Figura 11: dipendenza dell’attività di un oligonucleotide “morpholino” dalla posizione rispetto al codone AUG. Alto: costrutto di mRNA comprendente 85 basi della sequenza leader dell’mRNA di HBV (epaite B virus) fuse ”in frame” con la regione codificante dalla luciferasi. 1-7: siti di legame di 7 dfferenti oligonucleotidi morpholino. Basso: percentuale di inibizione della traduzione del costrutto ottenuta da 1mM di ogni oligonucleotide 1-7. Il livello dell’inibizione è funzione della posizione rispetto al codone di inizio AUG.
La conclusione è che questi oligonucleotidi antisenso di nuova generazione forniscono un utile strumento negli studi di perdita di funzione genica, ma il loro uso deve essere sottoposto a un’attenta analisi dei fenotipi e bilanciato da una serie accurata di controlli e confronti con altri esperimenti di perdita e guadagno di funzione genica.
Xenopus laevis come sistema modello
Diversi motivi generali hanno indotto a scegliere Xenopus laevis, un anfibio anuro di origine sudafricana, come modello di studio in laboratorio; innanzitutto il suo sviluppo è un buon paradigma di come prenda forma il corpo di un vertebrato: dato che le modalità di sviluppo di tutti i Vertebrati sono simili, i meccanismi di base dell’embriogenesi in Xenopus laevis possono essere estesi anche alle altre classi, con le dovute eccezioni.
Inoltre in qualsiasi periodo dell’anno la femmina può essere artificialmente indotta a deporre uova mediante stimolazione ormonale: di solito vengono rilasciate tra le 1000 e le 1500 uova, che possono essere fecondate esternamente con facilità.
La grandezza delle uova - circa 1 mm di diametro - permette di manipolarle semplicemente con l’uso di uno stereoscopio e consente un’ampia gamma di esperimenti: ad esempio attraverso la microiniezione di DNA plasmidico o mRNA sintetizzato in vitro è possibile studiare l’effetto della sovraespressione di un gene; allo stesso modo è possibile microiniettare mRNA in oociti maturi per sfruttarli letteralmente come fabbriche di proteine.
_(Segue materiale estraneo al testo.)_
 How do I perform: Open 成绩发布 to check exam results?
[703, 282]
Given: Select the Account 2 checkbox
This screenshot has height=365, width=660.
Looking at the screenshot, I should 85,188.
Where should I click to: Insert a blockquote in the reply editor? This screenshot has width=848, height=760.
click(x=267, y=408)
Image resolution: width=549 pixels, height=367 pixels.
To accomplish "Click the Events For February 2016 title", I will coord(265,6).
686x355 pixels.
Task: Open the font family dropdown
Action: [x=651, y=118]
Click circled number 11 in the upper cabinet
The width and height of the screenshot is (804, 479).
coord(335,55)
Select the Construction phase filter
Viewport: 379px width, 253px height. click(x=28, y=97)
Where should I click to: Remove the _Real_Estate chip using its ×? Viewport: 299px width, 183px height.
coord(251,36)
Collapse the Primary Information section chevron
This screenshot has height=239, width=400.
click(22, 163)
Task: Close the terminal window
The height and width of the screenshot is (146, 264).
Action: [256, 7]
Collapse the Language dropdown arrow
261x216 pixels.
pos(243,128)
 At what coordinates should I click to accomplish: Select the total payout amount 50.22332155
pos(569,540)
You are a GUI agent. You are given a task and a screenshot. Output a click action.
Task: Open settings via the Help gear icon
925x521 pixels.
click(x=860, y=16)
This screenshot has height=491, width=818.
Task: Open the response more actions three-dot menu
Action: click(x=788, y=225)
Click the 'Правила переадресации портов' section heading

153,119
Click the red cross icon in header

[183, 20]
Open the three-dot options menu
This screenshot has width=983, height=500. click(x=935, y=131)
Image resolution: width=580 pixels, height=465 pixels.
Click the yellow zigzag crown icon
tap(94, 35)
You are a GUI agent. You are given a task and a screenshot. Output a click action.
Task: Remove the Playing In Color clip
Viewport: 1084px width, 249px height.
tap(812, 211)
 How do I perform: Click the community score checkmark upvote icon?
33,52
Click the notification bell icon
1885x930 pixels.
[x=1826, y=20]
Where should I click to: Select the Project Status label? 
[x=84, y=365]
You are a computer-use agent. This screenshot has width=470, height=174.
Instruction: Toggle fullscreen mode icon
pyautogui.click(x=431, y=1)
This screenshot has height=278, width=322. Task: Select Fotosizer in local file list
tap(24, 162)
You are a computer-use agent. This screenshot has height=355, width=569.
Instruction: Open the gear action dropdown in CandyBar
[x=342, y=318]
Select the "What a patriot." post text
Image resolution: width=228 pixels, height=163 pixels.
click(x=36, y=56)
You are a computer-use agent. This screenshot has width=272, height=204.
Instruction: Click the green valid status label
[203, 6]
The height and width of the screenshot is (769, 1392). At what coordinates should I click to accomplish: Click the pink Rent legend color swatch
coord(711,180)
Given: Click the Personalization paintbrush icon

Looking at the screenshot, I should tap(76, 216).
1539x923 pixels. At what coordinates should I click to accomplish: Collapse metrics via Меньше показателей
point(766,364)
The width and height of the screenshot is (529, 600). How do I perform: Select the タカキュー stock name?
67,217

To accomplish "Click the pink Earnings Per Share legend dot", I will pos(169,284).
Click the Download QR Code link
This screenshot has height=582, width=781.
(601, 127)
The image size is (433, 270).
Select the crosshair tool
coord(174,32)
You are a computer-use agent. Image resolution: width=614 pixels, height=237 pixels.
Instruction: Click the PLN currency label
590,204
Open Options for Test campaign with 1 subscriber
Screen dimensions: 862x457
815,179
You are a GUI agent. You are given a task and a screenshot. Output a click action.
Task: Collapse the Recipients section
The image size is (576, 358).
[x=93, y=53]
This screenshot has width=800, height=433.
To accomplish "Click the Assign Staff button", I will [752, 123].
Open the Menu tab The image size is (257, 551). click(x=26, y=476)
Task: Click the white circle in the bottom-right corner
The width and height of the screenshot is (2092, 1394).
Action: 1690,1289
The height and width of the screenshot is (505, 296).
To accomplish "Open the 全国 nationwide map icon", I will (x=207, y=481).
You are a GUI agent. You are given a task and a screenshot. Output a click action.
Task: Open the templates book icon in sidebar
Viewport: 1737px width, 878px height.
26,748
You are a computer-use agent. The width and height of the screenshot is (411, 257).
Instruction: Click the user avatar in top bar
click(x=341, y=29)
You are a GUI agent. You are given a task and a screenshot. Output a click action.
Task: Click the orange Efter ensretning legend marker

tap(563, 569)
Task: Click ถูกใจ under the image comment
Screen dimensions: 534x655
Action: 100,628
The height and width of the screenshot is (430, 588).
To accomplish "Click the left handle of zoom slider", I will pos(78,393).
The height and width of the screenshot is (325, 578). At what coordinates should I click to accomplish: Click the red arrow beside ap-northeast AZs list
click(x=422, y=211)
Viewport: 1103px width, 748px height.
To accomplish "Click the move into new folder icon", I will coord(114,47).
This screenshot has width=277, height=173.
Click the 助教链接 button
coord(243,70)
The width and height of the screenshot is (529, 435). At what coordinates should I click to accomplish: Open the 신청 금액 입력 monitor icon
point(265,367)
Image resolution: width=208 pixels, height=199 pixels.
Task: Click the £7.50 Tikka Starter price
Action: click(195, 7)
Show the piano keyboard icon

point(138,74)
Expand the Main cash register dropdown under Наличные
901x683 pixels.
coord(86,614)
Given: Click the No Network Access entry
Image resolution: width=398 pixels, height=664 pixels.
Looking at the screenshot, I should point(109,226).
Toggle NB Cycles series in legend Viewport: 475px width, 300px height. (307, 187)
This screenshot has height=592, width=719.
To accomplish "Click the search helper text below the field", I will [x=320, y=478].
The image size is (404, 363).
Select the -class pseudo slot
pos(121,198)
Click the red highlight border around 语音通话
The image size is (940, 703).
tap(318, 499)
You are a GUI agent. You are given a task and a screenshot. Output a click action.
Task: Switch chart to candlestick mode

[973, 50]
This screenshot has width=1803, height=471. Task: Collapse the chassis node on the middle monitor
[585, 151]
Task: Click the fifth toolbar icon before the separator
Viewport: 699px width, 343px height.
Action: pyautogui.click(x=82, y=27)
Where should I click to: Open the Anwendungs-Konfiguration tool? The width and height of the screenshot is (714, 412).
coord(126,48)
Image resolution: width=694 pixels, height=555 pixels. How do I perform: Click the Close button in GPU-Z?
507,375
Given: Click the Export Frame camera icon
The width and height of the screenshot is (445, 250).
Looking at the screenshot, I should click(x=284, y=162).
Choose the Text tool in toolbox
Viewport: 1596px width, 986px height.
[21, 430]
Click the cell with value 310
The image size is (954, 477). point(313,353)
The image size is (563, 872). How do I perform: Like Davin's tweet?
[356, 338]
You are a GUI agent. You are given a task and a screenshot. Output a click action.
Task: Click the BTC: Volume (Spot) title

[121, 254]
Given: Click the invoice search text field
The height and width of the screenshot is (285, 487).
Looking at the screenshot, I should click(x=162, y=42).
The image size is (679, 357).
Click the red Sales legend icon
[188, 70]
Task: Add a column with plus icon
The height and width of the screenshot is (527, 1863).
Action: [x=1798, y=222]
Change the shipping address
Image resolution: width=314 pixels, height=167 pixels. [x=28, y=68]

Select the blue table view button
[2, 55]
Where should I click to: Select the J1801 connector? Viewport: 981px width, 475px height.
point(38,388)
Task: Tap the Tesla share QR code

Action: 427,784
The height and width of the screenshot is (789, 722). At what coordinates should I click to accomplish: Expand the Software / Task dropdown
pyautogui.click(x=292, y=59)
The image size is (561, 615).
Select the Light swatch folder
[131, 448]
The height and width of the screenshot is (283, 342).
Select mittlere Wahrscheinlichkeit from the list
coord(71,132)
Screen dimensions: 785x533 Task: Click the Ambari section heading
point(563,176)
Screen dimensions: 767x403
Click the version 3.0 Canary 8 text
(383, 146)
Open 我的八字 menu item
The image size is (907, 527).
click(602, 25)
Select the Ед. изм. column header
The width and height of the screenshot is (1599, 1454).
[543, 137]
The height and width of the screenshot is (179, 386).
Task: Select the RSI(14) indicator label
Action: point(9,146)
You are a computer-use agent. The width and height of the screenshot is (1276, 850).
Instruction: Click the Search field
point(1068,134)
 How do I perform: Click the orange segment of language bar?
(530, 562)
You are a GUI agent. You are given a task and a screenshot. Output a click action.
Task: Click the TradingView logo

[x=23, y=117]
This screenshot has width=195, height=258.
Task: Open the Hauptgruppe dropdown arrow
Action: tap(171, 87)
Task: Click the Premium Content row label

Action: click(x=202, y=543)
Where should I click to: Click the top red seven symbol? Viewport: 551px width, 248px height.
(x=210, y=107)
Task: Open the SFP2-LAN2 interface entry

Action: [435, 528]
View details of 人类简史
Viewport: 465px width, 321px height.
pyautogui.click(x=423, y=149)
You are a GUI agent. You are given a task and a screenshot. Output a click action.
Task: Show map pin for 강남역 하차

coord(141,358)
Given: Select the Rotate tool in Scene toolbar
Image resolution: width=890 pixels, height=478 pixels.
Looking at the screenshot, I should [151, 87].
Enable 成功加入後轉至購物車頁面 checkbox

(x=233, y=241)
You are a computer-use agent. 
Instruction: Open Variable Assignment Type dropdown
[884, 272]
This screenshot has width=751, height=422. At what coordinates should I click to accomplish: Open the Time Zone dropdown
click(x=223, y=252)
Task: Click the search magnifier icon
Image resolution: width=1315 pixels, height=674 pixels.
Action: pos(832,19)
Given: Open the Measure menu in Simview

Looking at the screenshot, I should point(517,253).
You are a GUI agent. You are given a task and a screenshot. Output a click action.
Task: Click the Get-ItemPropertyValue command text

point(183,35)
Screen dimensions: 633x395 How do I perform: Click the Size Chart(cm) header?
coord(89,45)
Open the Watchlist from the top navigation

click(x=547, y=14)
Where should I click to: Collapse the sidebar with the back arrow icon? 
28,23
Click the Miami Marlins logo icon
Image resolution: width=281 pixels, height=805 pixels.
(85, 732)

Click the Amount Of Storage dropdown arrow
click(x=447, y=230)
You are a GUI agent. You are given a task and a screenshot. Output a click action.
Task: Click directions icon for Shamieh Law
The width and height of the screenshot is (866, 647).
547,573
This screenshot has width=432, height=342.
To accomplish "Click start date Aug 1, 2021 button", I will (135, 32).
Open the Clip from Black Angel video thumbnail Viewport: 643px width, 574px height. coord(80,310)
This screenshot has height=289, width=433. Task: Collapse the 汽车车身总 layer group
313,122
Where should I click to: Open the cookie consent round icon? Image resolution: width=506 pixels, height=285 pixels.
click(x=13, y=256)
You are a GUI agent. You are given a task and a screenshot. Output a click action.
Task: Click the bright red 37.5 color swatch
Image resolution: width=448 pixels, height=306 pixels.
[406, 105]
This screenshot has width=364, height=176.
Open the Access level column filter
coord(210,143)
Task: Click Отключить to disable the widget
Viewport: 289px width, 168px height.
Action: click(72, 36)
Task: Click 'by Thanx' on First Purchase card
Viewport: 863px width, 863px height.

Lo studio della perdita di funzione mediante “knock-out” genico, possibile in altri sistemi modello (ad esempio il topo) ormai a livello di routine, in Xenopus laevis è impossibile: a parte il fatto che è un organismo tetraploide (e quindi dotato di 4 copie geniche da sopprimere), la difficoltà sorge dal fatto che la ricombinazione omologa non avviene con la stessa efficienza che in topo; inoltre, dato che la maturità sessuale viene raggiunta dopo tre anni di vita, risulta anche scarsamente praticabile stabilire linee transgeniche.
Ad ogni modo, in Xenopus sono disponibili metodi per l’inattivazione funzionale (“knock-down”), come la microiniezione di mRNA o di oligonucleotidi antisenso, oppure di costrutti dotati di potenti repressori trascrizionali (ad esempio il dominio di repressione del gene engrailed di Drosophila).
Altra caratteristica utile è la rapidità con cui si sviluppano gli embrioni: una volta fecondato, l’uovo di Xenopus laevis si divide in due blastomeri in circa 90 minuti e le divisioni successive avvengono in maniera sincrona ogni 20 minuti, fino allo stadio di blastula (Fig. 12): di solito perché un embrione arrivi allo
stadio di larva natante e quindi abbia completato l’organogenesi sono sufficienti 2 giorni.
Figura 12: ciclo vitale di Xenopus laevis. Dopo la fecondazione inizia la segmentazione, seguita dalla gatrulazione. Dopo la neurulazione inizia l’organogenesi che è praticamente completa allo stadio di larva natante. L’embrione è pronto per la metamorfosi.